TL;DR
Two Newcastle pubs — The Mean Eyed Cat and the Free Trade Inn — have announced they will no longer display AI-generated artwork on bottles and pump clips. The move has sparked a significant response from the craft beer community and reignited debate about AI’s impact on creative livelihoods.
”Who Are You Going to Offend? The Robots?”
Simon Hubbard, who runs The Mean Eyed Cat in Newcastle city centre, says he noticed “a spate of breweries who are just coming out with this absolutely dreadful AI slop” — mainly older, more established producers. The joint announcement with the Free Trade Inn became one of the pub’s most viewed Instagram posts.
Hubbard’s concern is straightforward: “People are going to be put out of work because of it. You would really have thought the creative sector would always have a space for creative people and ingenuity.”
Artists Push Back
Drew Millward, a designer who has worked with breweries worldwide including Leeds-based Northern Monk, says the issue goes beyond aesthetics. AI software is trained on millions of human-made images scraped from the internet, and Millward has friends who have been forced to defend work that AI was trained on. “Call it what it is — stolen artwork,” he says.

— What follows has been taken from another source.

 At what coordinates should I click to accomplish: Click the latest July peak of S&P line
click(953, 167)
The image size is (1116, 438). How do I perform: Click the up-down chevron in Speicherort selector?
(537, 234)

Ashley Willerton, a Durham-based lettering artist with 12 years’ experience, takes a more hopeful view. He believes demand for human-made art will persist, regardless of how cheap the AI alternative becomes: “It doesn’t matter how good AI gets. It will always lack a human touch.”
The Community Argument
Reece Hugill, owner of Newcastle-based brewery Donzoko, frames the issue in economic terms. “If I was to use ChatGPT for my designs rather than our designer Sean, that’s taking money out of the local area into the hands of a multibillionaire.” He also questions what corner-cutting on design says about a brewery’s wider standards — from ingredients to how staff are paid.
Looking Forward
The Instagram post has already prompted some breweries to reconsider their approach. As AI-generated content spreads across more industries, the brewery art debate offers a focused case study in what happens when businesses choose automation over local creative talent — and what it means for the communities that lose out.